Research carried out at the University of East Anglia reveals that as many as one in every 50 patients taking the drugs Avandia (rosiglitazone) and Actos (pioglitazone) over a period of 26 months will have to be hospitalized for heart failure, The Guardian reported Friday.

The researchers said that the class of drugs doubles the risk of heart failure, and even those with no history of heart problems are affected.

"This means that the diabetes drugs could have caused thousands of additional cases of heart failure," Yoon Loke, a clinical pharmacologist who led the research, was quoted as saying.

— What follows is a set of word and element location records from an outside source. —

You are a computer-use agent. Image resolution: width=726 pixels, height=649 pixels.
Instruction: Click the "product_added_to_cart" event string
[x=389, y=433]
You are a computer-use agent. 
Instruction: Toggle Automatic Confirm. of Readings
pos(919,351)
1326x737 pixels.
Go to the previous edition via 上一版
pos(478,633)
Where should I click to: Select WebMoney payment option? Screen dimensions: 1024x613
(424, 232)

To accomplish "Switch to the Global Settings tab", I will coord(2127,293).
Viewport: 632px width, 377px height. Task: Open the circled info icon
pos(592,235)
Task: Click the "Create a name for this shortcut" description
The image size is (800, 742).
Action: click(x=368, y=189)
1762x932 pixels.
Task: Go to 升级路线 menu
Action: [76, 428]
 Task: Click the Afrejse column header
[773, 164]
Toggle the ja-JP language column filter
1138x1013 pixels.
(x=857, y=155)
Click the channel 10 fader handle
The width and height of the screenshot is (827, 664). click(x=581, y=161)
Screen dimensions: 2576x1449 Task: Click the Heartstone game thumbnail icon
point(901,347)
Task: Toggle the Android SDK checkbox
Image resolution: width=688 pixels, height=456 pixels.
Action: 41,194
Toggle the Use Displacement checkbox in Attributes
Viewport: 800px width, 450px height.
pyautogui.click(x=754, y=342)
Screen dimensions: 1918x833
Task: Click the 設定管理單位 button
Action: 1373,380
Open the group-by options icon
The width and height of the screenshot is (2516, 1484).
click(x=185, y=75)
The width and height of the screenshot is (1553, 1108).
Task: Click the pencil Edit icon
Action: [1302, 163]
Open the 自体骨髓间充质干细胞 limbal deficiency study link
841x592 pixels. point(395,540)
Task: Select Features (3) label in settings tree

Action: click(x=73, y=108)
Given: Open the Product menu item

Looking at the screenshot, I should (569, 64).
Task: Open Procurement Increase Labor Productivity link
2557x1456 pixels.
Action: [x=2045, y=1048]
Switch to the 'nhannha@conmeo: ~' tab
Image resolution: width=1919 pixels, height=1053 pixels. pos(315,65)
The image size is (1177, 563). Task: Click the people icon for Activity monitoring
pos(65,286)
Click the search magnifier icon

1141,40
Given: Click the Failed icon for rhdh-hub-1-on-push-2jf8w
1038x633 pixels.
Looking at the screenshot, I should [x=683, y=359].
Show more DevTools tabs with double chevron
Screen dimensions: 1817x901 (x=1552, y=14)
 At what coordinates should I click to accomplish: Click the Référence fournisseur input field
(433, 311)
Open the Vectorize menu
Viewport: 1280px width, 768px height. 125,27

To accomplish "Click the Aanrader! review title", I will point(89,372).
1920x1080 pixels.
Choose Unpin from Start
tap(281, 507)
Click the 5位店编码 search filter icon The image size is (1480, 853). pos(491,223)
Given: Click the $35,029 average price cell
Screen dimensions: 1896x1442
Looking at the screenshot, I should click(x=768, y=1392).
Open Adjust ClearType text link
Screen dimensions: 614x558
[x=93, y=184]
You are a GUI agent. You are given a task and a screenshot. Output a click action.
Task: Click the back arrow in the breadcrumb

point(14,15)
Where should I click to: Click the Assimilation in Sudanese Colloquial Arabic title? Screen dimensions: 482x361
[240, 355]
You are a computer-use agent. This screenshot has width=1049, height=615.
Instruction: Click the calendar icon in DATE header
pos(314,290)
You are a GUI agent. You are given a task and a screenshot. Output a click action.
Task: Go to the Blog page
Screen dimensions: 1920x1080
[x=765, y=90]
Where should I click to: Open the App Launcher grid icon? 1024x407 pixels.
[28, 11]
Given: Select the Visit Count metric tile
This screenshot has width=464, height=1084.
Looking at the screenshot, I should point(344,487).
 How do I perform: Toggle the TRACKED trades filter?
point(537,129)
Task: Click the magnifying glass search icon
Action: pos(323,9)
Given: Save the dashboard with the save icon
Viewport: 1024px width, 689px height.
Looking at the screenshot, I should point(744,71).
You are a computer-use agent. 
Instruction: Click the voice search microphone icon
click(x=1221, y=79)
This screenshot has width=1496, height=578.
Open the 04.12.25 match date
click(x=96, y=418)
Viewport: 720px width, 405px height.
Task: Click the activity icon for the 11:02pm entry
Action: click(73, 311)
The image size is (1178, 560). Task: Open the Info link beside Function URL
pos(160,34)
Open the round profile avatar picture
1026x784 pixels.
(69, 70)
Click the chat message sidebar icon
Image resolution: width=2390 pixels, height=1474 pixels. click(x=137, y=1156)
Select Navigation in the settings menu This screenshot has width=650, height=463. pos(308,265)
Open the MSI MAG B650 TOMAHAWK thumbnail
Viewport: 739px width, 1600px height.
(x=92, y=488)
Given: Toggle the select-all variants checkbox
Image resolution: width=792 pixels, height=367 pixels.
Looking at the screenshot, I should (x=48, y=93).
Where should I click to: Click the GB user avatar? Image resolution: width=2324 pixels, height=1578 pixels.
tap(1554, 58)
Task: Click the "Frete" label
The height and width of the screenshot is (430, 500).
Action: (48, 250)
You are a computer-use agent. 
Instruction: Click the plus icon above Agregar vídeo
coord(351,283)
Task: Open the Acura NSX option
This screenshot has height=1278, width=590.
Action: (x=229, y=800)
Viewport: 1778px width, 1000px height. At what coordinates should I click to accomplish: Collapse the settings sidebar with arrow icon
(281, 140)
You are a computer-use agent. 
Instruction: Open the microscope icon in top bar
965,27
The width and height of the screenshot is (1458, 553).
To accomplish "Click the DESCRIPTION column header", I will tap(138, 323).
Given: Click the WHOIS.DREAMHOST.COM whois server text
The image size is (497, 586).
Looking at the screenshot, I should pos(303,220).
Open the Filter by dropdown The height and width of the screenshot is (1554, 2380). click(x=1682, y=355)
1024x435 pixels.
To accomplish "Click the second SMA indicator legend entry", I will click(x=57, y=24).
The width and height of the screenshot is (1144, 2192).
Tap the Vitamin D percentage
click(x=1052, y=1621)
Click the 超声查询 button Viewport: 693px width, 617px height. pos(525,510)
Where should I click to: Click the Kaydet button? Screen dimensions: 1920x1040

Loke and his American colleagues pooled data from 78,000 patients who have taken the drugs, some of them during the manufacturers' trials, and also looked closely at the cases of 200 people who suffered heart failure and found they were not people who were obviously at risk.

"Most patients in the studies did not have heart failure prior to starting on treatment with these drugs. There doesn't seem to be a group of patients who are safe from these side-effects," Loke said.

Concerns about the safety of the drug were triggered in May when a leading US cardiologist published evidence of a link to heart attacks and death, whose study was strongly contested by the manufacturers in the New England Journal of Medicine.

The evidence from the new research in UK will add urgency to a special meeting of the US regulator, the Food and Drug Administration (FDA) which was already scheduled for Monday to discuss the safety of the drugs, the report said.

Avandia is made by the British company GlaxoSmithKline and Actos by Takeda.